(ENUNCIADO DA TAREFA): De acordo com a crítica sobre o filme “Cisne Negro”, por quanto tempo Natalie Portman se preparou para o papel?
##### TRECHO FORNECIDO
O pesadelo da bailarina toma forma na figura de duas colegas de profissão: a veterana Beth (competente aparição de Winona Ryder), que foi forçada a abandonar a equipe por conta da idade, e a novata sedutora Lily (impressionante atuação de Mila Kunis, da série “That 70′s Show”). Enquanto Beth ilustra passado e futuro, Lily personifica o inimigo interno de Nina no presente.Na busca pela perfeição e na tentativa de provar a Thomas que é capaz de expor seu lado mais selvagem, Nina é conduzida de tal forma pelo papel que interpreta que não consegue perceber os limites entre sonho e realidade, que começam a definir sua vida. Aos poucos, seu destino se sobrepõe ao enredo de “O Lago Dos Cisnes”. Seu lado negro, exemplificado pela essência de sua feminilidade, aflora e toma conta de sua personalidade sem que ela consiga controlá-lo. Dá-se inicio a uma metamorfose (física, mental, imaginativa, real, ou todas ao mesmo tempo) que conduzirá a protagonista a conflitos que levarão, personagens e plateia, a um destino perturbador.
Natalie Portman, a alma do filme, brilha grandiosamente neste papel que lhe exigiu esforço intenso em conhecimento, aprimoração e domínio das técnicas de dança. Foram quase 12 meses de preparo para que a atriz conseguisse expor, de maneira plausível, o retrato de uma bailarina devorada pela ambição. A atriz, que já havia sido indicada ao Oscar pelo seu papel coadjuvante em “Closer – Perto Demais”, dificilmente sairá da cerimônia deste ano sem a estatueta de Melhor Atriz em mãos. “Cisne Negro” concorre ainda nas categorias de Melhor Filme, Diretor, Fotografia e Edição – reconhecimento mais que merecido. Lamenta-se apenas a Academia não ter indicado a avassaladora atuação de Mila Kunis como coadjuvante.Aronofsky arquiteta uma trama de padrões narrativos complexos, cujo ritmo é determinado pela constante mudança entre sonho e realidade, que tornam o filme uma experiência sensorial inebriante. O estilo visual de “Cisne Negro” se molda por cortes rápidos, movimentos vertiginosos de câmera e close-ups espetaculares que promovem uma assombrosa harmonia entre o que se vê, o que se ouve e o que se sente na tela. Enquanto os olhos são paralisados pela beleza da composição cênica (principalmente a cena em que Nina dança e se “transforma” em cisne), os ouvidos são tomados pela penetrante trilha sonora – que utiliza trechos da peça de Tchaikosvky, música eletrônica dos Chemical Brothers e as composições de Clint Mansell, parceiro tradicional de Aronofsky.
##########
##### DADOS FORNECIDOS
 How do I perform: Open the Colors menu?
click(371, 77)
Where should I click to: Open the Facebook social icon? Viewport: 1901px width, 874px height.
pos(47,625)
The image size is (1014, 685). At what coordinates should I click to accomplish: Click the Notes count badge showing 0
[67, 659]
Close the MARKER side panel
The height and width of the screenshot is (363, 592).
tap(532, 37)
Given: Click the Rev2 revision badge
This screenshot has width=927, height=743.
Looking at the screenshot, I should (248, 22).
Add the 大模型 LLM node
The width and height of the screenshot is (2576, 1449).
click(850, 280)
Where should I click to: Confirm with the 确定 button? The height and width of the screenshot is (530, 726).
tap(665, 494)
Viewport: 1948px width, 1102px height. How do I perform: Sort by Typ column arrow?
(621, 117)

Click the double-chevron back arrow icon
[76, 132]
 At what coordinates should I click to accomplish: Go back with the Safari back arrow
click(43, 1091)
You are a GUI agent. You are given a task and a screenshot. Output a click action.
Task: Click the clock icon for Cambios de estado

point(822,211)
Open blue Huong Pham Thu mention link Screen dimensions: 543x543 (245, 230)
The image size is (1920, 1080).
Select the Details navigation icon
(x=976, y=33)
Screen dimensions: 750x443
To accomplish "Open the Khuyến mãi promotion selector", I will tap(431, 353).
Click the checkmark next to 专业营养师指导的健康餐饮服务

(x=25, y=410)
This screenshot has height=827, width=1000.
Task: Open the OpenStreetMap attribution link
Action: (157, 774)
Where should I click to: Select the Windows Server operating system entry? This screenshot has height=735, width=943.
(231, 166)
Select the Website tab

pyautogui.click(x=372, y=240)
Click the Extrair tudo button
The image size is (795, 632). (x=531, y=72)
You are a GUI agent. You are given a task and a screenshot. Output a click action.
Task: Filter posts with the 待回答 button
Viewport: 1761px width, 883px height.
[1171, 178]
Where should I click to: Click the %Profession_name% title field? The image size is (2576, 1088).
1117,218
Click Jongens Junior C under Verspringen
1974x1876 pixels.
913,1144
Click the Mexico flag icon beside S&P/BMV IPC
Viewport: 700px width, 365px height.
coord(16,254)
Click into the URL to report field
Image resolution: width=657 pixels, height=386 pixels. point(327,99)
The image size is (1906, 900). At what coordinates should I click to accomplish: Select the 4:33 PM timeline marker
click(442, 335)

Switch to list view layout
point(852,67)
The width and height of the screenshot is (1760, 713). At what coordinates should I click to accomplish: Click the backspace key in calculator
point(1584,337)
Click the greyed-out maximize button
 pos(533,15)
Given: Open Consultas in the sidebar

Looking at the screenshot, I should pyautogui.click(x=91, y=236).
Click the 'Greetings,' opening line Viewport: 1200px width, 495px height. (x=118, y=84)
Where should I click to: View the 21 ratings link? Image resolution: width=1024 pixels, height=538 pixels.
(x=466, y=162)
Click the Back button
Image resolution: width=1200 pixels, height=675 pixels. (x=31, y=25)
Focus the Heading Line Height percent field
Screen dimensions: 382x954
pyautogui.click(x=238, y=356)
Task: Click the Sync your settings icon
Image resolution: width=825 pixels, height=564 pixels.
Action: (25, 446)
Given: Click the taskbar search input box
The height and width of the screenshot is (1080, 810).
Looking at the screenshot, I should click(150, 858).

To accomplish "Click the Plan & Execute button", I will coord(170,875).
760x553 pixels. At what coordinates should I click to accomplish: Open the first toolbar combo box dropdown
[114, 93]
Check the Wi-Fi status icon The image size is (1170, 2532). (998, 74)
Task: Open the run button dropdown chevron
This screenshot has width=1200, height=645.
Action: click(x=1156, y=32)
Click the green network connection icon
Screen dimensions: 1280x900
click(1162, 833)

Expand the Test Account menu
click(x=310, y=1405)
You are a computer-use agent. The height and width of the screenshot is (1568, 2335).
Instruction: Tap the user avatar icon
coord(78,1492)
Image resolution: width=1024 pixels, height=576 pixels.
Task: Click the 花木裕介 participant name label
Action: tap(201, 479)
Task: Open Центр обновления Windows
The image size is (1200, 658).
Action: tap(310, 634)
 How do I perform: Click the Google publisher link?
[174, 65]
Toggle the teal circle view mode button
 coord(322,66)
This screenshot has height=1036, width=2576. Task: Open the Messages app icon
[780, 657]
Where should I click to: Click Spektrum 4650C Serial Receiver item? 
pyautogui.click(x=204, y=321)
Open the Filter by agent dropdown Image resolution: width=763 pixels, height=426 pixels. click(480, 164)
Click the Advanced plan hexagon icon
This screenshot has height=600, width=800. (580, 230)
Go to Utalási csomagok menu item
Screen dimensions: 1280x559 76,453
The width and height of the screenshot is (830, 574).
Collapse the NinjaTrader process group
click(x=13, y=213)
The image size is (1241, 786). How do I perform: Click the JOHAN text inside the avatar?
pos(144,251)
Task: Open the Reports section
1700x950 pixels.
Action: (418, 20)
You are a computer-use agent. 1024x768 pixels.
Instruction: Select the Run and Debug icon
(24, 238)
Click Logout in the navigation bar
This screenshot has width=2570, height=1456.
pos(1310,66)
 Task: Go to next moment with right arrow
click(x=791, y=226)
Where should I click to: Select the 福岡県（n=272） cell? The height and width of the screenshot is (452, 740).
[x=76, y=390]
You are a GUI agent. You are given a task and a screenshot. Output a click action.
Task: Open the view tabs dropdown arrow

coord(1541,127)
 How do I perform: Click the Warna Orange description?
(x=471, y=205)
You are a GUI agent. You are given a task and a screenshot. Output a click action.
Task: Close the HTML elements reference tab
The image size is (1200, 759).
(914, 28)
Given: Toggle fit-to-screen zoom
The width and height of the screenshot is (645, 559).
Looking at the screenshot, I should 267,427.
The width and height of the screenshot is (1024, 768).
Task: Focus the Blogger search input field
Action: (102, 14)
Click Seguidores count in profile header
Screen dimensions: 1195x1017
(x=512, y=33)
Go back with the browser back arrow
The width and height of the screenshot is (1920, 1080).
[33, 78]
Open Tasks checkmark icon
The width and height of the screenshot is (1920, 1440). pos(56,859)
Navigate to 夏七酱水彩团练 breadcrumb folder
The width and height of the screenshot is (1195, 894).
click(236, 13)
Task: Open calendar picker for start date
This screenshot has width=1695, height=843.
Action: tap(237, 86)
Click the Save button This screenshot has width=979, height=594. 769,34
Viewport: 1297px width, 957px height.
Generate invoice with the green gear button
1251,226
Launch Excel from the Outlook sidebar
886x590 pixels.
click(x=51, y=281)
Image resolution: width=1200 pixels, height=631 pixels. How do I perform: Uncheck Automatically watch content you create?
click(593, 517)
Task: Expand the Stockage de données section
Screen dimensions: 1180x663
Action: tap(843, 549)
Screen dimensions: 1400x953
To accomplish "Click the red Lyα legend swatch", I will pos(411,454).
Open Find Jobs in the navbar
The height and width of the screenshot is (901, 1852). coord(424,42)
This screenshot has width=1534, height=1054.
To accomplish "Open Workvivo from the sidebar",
##########
(RESOLUÇÃO): Por quase 12 meses.